Table 3 Mean outcome (and standard error) of patients’ quality-of-life measurements at baseline and 3, 12, 24, and 48 weeks after treatment

Depression tended to decline from baseline over 48 weeks (Wilcoxon test, p = 0.069). Post hoc tests revealed that depression tended to decline from baseline to week 3 (Wilcoxon test, p = 0.090), but the decline in depression was most pronounced at week 24 (Wilcoxon test, p = 0.018). Depression at week 48 was significantly correlated with the extent to which lipoatrophy had disappeared at week 48 (Spearman correlation = 0.56, p = 0.031) (Fig. 2) and with the severity of lipoatrophy at week 48 (Spearman correlation = 0.59, p = 0.022).

Fig. 2
figure 2

Correlation between feelings of depression as scored by the CES-D scale (Y axis) [28] and the extent to which the facial lipoatrophy had been corrected after 48 weeks according to the patients (X axis)

Discussion

This study shows that individualized amounts of polyalkylimide gel injected in a single session may significantly decrease the subjective severity of grade 2 and grade 3 facial lipoatrophy in HIV-positive patients on HAART. It improved quality of life with respect to mental health and social functioning, even in the four patients in whom complications occurred.

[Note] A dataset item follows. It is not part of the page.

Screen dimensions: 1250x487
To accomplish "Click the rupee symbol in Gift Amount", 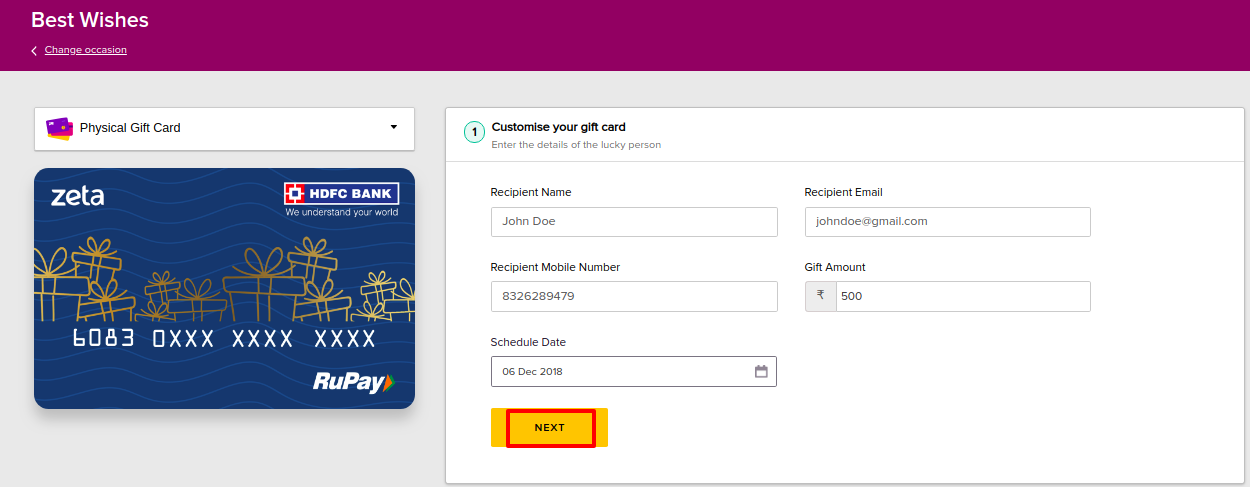I will [820, 296].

Other injectable permanent fillers such as liquid silicone [17], polyactic acid (Newfill™, Sculptra™) [15, 1820], polymethylmethacrylate (Artecoll™) [9], polyacrylamide (Aquamid™) [9, 20], or calcium hydroxylapatite (Radiesse™) [21] have been used to treat facial lipoatrophy. However, because larger quantities of polyalkylimide compared with other fillers can be injected in a single stage and based on vast experience of its use with healthy subjects, we suggested its use to correct lipoatrophy in HIV-positive subjects [24]. Such use has been studied by others [22, 23, 29], but these studies did not feature standardized assessment of the aesthetic and psychosocial outcome or a one-stage setting of injections.

Unlike others [22, 23, 29], we encountered minor complications in three of our patients and a major complication necessitating additional surgery in one. This may be explained by the higher total volumes injected and by our application of a single prophylactic dose of claritromicin instead of a 3–7-day antibiotic course. That complications occur after polyalkylimide gel injections has been reported previously by both our group [24] and others [30].

Autologous fat injection may be a better alternative because it lacks the complications of injectable fillers [13, 14], but this technique is not always available. At the start of our study sufficient clinical experience in the use of fat injections as part of the study was not available to our patients in Amsterdam. Future studies should compare the outcome of such autologous injections with that of alloplastic injections in these patients. Provided that a larger study population would be included, it would then be possible to statistically distinguish between the outcomes in patients with various characteristics and to further assess risk factors for an eventful outcome. Meanwhile, we conclude that polyalkylimide gel injections should be considered an addition to the armamentarium for treatment of facial lipoatrophy in HIV-positive patients.